Successful Market Timing With FibTimer
FibTimer's success depends on "your" success.
We want you to be successful. To achieve this requires
not only a successful market timing strategy, which we
provide, but subscribers must also follow that strategy
correctly.
One of the most difficult tasks for us at FibTimer, is trying to make sure that
subscribers understand what is required to achieve success in market timing.
We can publish the reports, but if the strategies are not followed correctly,
the odds of being profitable diminish.
Subscribers should use the strategy that suits them best. We have aggressive,
active, as well as conservative timing strategies. Make sure you know
what sort of timing strategy you are emotionally able to handle.
A novice market timer, who jumps right into our aggressive Pro Timer strategy,
might have a difficult time when facing several trades in a fast market. If
you are conservative, use a conservative strategy.
Another concern is for new subscribers who trade immediately. Entering a new
position before a
new bullish or bearish signal has been issued. We understand the urge to jump
in and get started, but in reality, mid-signal entries add risk.
Our strategies are designed to manage risk in volatile, or sideways markets,
and to correctly place us in bullish or bearish trends when they occur. In the
aggressive strategies, small losses are
a normal part of trading. The aggressive strategies are the most profitable over
time, but if you exit the strategy after a small loss, you will not be
profitable when the strategies catch a strong trend.
It is amazing how many subscribers will cancel after a
3-4% loss or a period of months with no gains. Then after
we have a 20% or 30% gain six months or a year later, they
all come back. But they return when they see the profits
and that means it was "after" the
gains were made. You have to stay to make the profits we
show in our trade history pages.
Finally, there are those subscribers who wait to see if a signal is correct before
following it. This again diminishes the ability of our risk management, built
into the strategies, to work correctly. The prices we enter
at, can be quite different than those realized with an entry made two or three
days later.
Know Yourself
Before using any of our timing strategies, be sure you
know yourself. What type of investor, or trader, are
you?
a. Are you looking for a timing strategy that will keep
you in bull markets, and protect you from bear markets,
with few timing decisions that have to be faced? Are
you close to retirement and just do not want to risk
having a bear market, such as we had in 2000-2002 and
again in 2008-2009, decimate your savings by 50-80%?
If this is you, use the Conservative
S&P Timer, which trades infrequently, and only goes to cash to avoid
potential long term declines.
b. Are you an active trader, but uncomfortable with
taking bearish positions (betting the market will go
down)? Are you unable to trade bear mutual funds because
they are not available to you? Many subscribers cannot
make bearish trades. If you are one of them, but want
to market time with those funds available to you, use
one or several of the active strategies. The Sector Fund
Timer being one of the most popular.
If you have access to sector funds, which are available
in several fund families (we use Rydex Funds), our Sector
Fund Timer is one of the best timing strategies we have
ever developed. It is meant to be traded with at least
8 positions (diversification) and is less volatile than
you might think. If a sector has a large sell off, it
only affects 1/8th of the portfolio. If a sector get
whipsawed, again only 1/8th is affected. Which of the
16 covered sectors funds are best? Usually the first
funds that turn bullish outperform the rest. Trading
the first eight is a good approach.
=-=-=-=-=
» What this task involves
Transcribe the FibTimer market timing text word for word between "Successful Market Timing With" and "in market timing.", inclusive.

» Data listing
=-=-=-=-=
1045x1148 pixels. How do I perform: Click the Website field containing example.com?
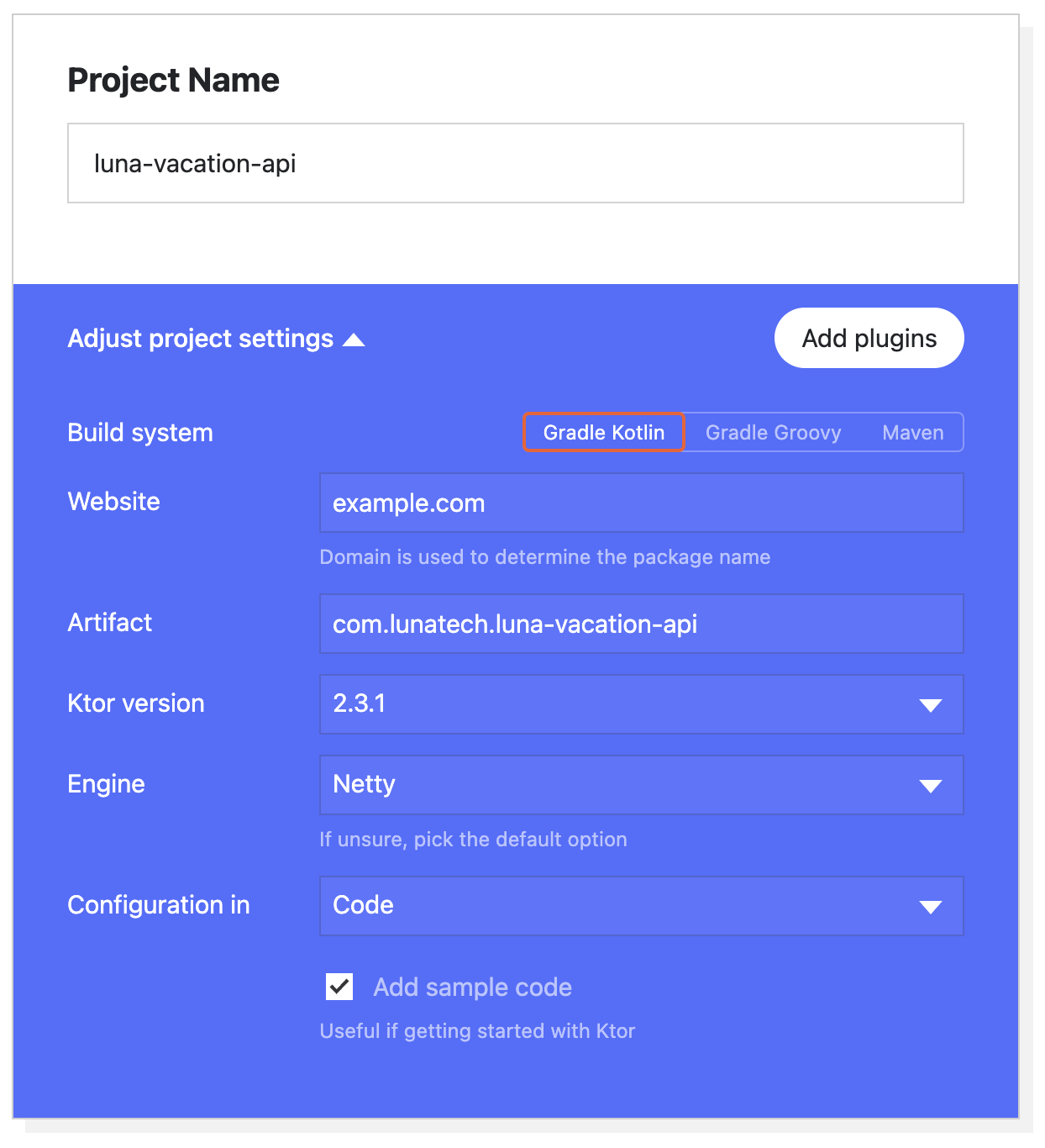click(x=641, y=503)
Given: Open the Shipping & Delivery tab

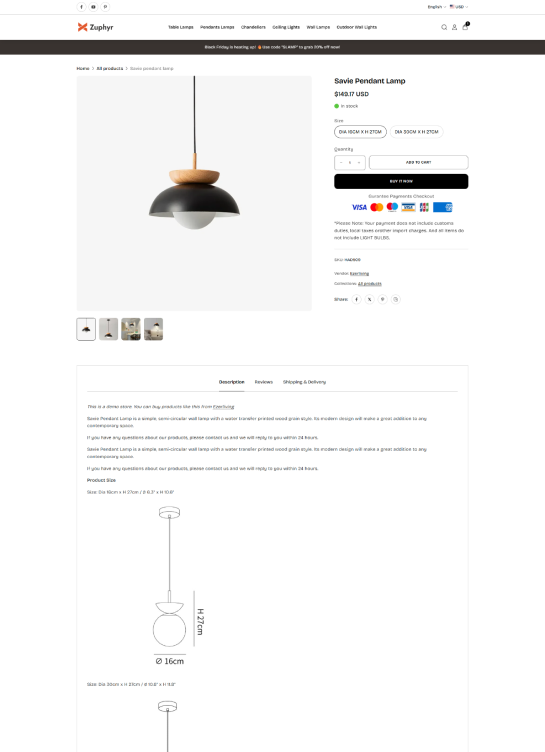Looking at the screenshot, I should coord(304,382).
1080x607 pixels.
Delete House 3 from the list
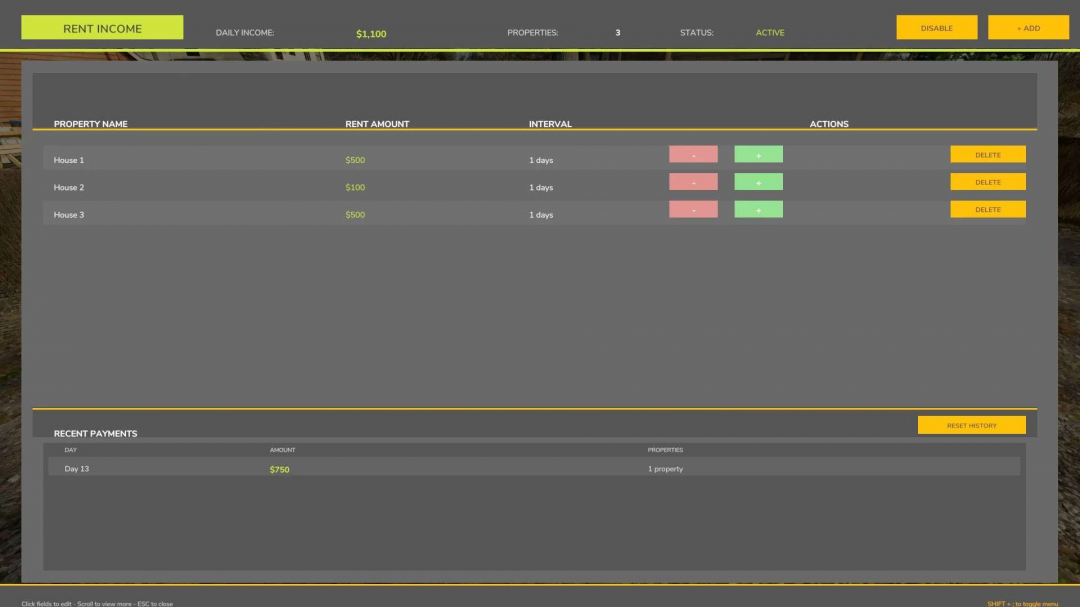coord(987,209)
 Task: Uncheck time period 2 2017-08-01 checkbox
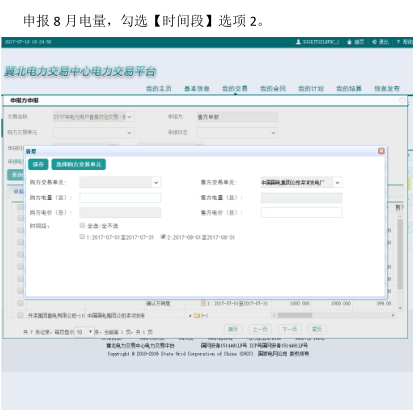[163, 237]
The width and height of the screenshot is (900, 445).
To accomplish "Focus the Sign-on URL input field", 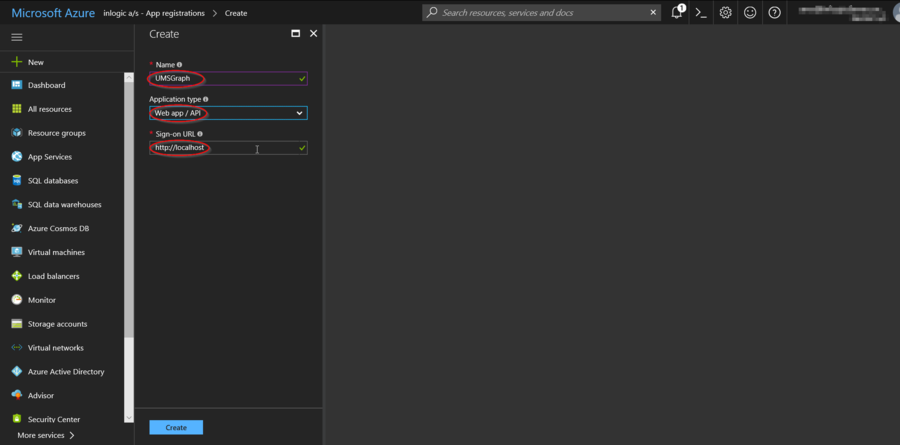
=-=-=-=-=
» Answer in full
Successful Market Timing With FibTimer
FibTimer's success depends on "your" success.
We want you to be successful. To achieve this requires
not only a successful market timing strategy, which we
provide, but subscribers must also follow that strategy
correctly.
One of the most difficult tasks for us at FibTimer, is trying to make sure that
subscribers understand what is required to achieve success in market timing.